** ТЕКСТ ДЛЯ ЧТЕНИЯ **
И самый наглядный пример такого сна, наверное лучший сон в советской литературе, — это сон о лечебнице для душевнобольных в повести Трифонова «Другая жизнь». Вообще вот это страшное ощущение другой жизни и того, что ты живёшь, а жизнь стала другая, переродилась, — это у Трифонова дано, конечно, с потрясающей силой, в этом и смысл повести. И наверное, лучшее, что там есть — это сон главной героини, которая в этом сне едет (как бывали такие, знаете, грибные выезды) за город со своим учреждением. И она там с дочкой заблудилась в лесу. И вдруг видит дом за зелёной оградой. Я вам не буду пересказывать этот сон, найдите его в «Другой жизни», но он очень страшный и один из самых таких лучших снов, показывающий, как заблудился человек в жизни.

** СОСТАВ ДАННЫХ **
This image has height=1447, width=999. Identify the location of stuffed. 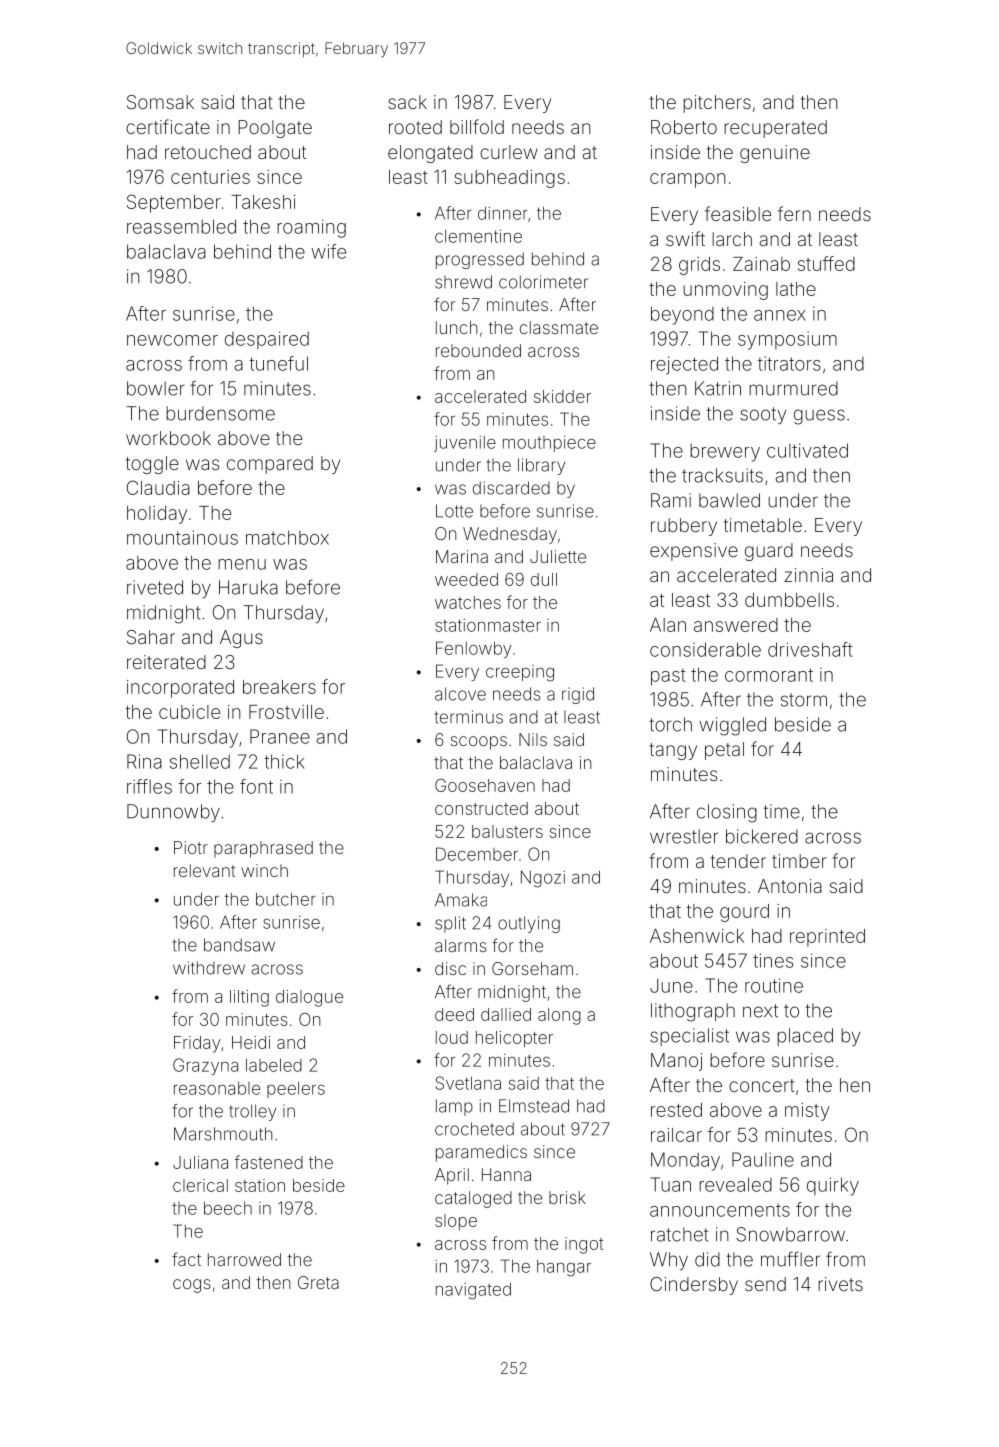
(826, 263).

** ЗАДАНИЯ **
A. Процитируйте фрагмент текста о сне в повести Трифонова от слов «И самый наглядный пример» до слов «заблудился человек в жизни.» включительно.
B. Продолжите текст о сне героини повести Трифонова «Другая жизнь».
Данные для работы не понадобятся.

** ОТВЕТЫ **
A.
И самый наглядный пример такого сна, наверное лучший сон в советской литературе, — это сон о лечебнице для душевнобольных в повести Трифонова «Другая жизнь». Вообще вот это страшное ощущение другой жизни и того, что ты живёшь, а жизнь стала другая, переродилась, — это у Трифонова дано, конечно, с потрясающей силой, в этом и смысл повести. И наверное, лучшее, что там есть — это сон главной героини, которая в этом сне едет (как бывали такие, знаете, грибные выезды) за город со своим учреждением. И она там с дочкой заблудилась в лесу. И вдруг видит дом за зелёной оградой. Я вам не буду пересказывать этот сон, найдите его в «Другой жизни», но он очень страшный и один из самых таких лучших снов, показывающий, как заблудился человек в жизни.

B.
Интересные, кстати, сны пересказанные Толстого и Горького в очерке мемуарном Горького о Толстом. Он там рассказывает два своих страшных сна. В одном комета летит и звезды лопаются, а в другом идут валенки — пустые валенки по серой дороге. «Комета у вас литературная, — говорит Толстой, а вот валенки — хорошо». Это действительно страшно.

«Пара слов о вашем отношении к Джону Кеннеди Тулу и его «Сговору остолопов».

Я говорил о нём, уже был вопрос. Понимаете, мне вообще горько о нём говорить, потому что судьба этого человека трагическая, покончил он с собой, насколько я помню, не дождавшись славы, не напечатав этот роман. Но вот «Заговор остолопов» — грех сказать, если б я был редактором, я бы его тоже не напечатал. Мне кажется, что эта книга с тяжеловесным и многословным юмором. И чудаковатый её герой (который, казалось бы, должен мне быть симпатичен, потому что он, во-первых, нонконформист, а во-вторых — толстый) как-то не вызывает у меня большой любви и симпатии.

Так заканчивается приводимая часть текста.